======== Brano estratto
Lo schema degli appunti per il mio intervento di apertura dell'incontro "La tutela del contemporaneo a Potenza" presso il palazzo ex Enel, il 29 ottobre 2025.
L'incontro è stato un momento di approfondimento dedicato all'architettura del Novecento, al suo impatto sulla città e alle sue potenzialità future.
L'evento rientrava nel programma di "Contrordine. Ambienti/installazioni, proiezioni, incontri", una delle ramificazioni del Città delle 100 Scale Festival, e si è avvalso della collaborazione dell'Ordine degli Architetti P.P.C. della Provincia di Potenza.
Sono intervenuti l'architetto Simonetta Montonato, Ministero della Cultura, l'architetto Gerardo Sassano, Presidente dell'Ordine degli Architetti P.P.C.della Provincia di Potenza e Donato Faruolo, docente presso l'Accademia di Belle Arti di Foggia e curatore della mostra "Contrordine"
I miei appunti
Il contesto del Festival
Il Città delle 100 Scale Festival è una manifestazione multidisciplinare dedicata alle arti performative contemporanee - danza, teatro, performance - che nel tempo ha sviluppato un rapporto interessante con l'architettura e con l'arte contemporanea in senso ampio.
Insieme a Giuseppe Biscaglia, prima di dar vita al Città delle 100 Scale Festival, per oltre dieci anni abbiamo realizzato seminari biennali di un certo rilievo per riflettere sulla città contemporanea, mettendo in relazione filosofia e architettura, collaborando con la rivista Afione e Zeto diretta da Margherita Petranzan, e con lo IUAV di Venezia.
Da questa esperienza abbiamo ritagliato tre concetti, meglio dire tre idee regolative, che ci hanno guidato nell'analisi della città contemporanea per comprenderne l'evoluzione, la morfologia, le dinamiche relazionali sia in senso diacronico (storico) e sincronico (contemporaneo). Tre concetti chiave che abbiamo sintetizzati in tre termini che sono:
- Communitas
- Civitas
- Polis
A cui con il tempo se ne è aggiunto un quarto di fondamentale importanza
Natura
Quattro concetti interrelati tra loro per leggere la città contemporanea
Communitas è un termine ambivalente: da un lato richiama il munus, dono, lo scambio, la relazione; dall'altro, l'immunitas, ovvero la costruzione identitaria che si oppone all'alterità, spesso percepita come minaccia. In tempi di nazionalismi e populismi, questa tensione è più che mai attuale.
================
======== Estratto dei dati
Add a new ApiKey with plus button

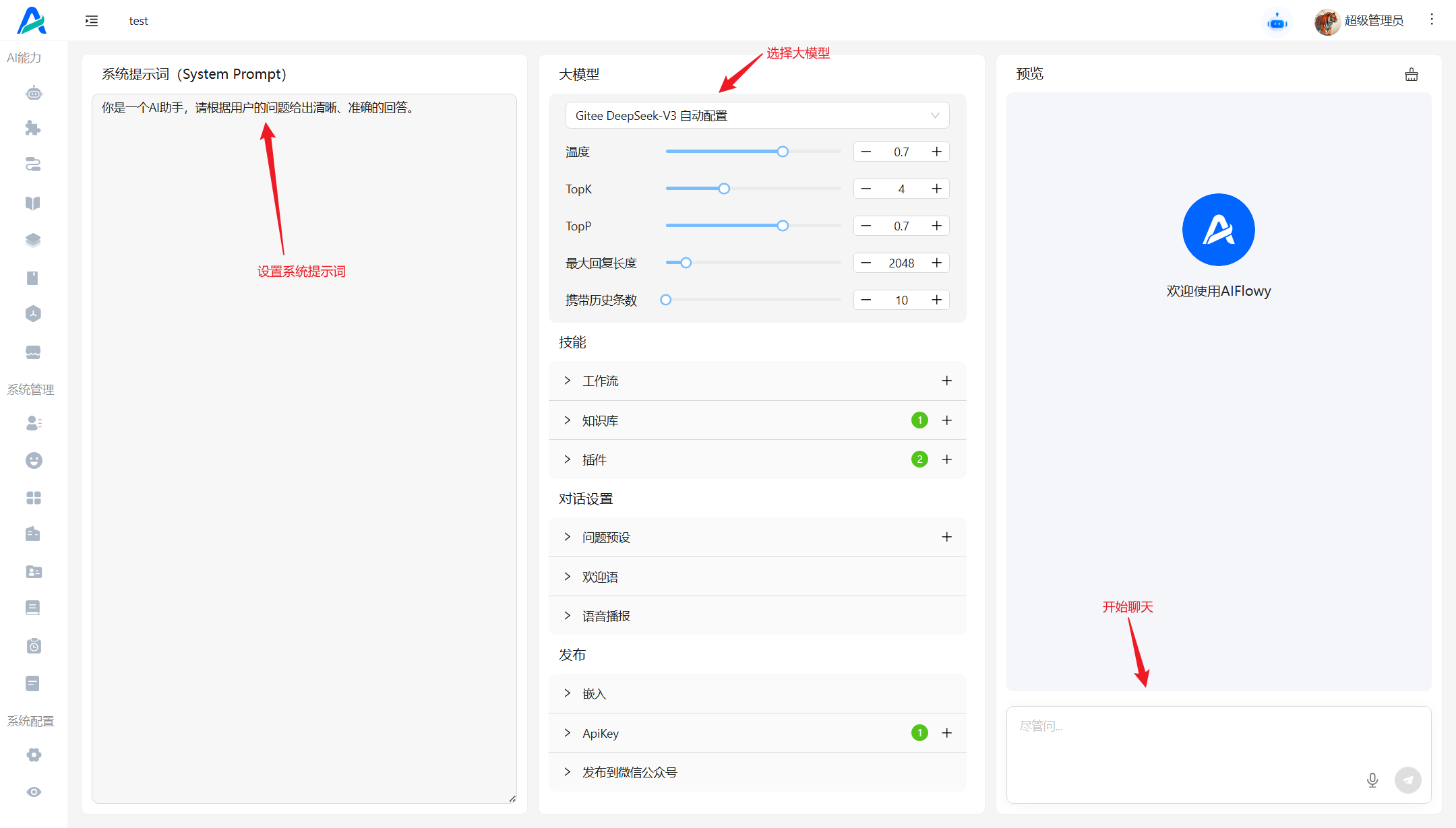[946, 733]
================
### Obiettivo del compito
Cita alla lettera il passo degli appunti sulla tutela del contemporaneo a Potenza che va da "Lo schema degli" a "sue potenzialità future.".

### Risposta completa
Lo schema degli appunti per il mio intervento di apertura dell'incontro "La tutela del contemporaneo a Potenza" presso il palazzo ex Enel, il 29 ottobre 2025.
L'incontro è stato un momento di approfondimento dedicato all'architettura del Novecento, al suo impatto sulla città e alle sue potenzialità future.